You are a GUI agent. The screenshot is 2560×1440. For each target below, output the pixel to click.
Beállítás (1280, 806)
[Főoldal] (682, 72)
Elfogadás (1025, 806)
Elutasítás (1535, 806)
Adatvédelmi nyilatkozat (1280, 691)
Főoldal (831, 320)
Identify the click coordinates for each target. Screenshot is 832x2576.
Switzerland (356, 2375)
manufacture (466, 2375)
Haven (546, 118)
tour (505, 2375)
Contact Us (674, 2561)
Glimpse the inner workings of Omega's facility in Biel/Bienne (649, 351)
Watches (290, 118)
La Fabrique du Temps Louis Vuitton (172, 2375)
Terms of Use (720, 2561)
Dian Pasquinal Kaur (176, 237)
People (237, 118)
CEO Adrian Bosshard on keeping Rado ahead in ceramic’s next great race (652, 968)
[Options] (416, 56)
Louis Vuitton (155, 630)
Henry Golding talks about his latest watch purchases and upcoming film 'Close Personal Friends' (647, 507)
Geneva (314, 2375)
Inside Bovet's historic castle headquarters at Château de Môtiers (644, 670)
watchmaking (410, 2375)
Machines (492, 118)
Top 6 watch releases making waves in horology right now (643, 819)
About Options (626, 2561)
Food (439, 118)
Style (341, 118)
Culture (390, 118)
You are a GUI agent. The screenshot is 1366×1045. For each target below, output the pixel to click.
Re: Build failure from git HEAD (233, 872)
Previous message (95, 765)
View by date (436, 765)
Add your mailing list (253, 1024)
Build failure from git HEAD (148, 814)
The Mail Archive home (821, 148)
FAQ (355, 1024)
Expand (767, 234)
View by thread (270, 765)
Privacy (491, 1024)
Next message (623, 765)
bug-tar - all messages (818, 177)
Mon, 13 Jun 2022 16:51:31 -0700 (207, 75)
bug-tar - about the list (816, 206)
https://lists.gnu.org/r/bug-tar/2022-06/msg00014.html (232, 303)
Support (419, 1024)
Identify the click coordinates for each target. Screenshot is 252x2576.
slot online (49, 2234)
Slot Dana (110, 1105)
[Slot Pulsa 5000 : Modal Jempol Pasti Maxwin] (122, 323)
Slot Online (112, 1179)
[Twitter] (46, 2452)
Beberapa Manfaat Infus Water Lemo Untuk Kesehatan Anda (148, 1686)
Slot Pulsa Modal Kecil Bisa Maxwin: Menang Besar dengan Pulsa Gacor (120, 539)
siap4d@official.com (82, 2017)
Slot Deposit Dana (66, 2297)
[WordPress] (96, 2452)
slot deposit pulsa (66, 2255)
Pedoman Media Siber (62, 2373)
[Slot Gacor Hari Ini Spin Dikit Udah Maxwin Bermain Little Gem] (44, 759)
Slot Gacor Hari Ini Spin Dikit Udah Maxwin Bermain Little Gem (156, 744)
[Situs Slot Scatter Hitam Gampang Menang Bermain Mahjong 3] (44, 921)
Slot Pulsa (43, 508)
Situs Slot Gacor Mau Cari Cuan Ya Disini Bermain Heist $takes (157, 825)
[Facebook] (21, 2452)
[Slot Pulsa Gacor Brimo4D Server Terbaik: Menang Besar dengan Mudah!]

+++

### WHAT TO PRODUCE:
Beginning at the line that holds "Slot Deposit Dana (66, 2297)", reproduce each line of the records above down to and including the last one.

### RESPONSE TO THIS TASK:
Slot Deposit Dana (66, 2297)
[WordPress] (96, 2452)
slot deposit pulsa (66, 2255)
Pedoman Media Siber (62, 2373)
[Slot Gacor Hari Ini Spin Dikit Udah Maxwin Bermain Little Gem] (44, 759)
Slot Gacor Hari Ini Spin Dikit Udah Maxwin Bermain Little Gem (156, 744)
[Situs Slot Scatter Hitam Gampang Menang Bermain Mahjong 3] (44, 921)
Slot Pulsa (43, 508)
Situs Slot Gacor Mau Cari Cuan Ya Disini Bermain Heist $takes (157, 825)
[Facebook] (21, 2452)
[Slot Pulsa Gacor Brimo4D Server Terbaik: Menang Besar dengan Mudah!]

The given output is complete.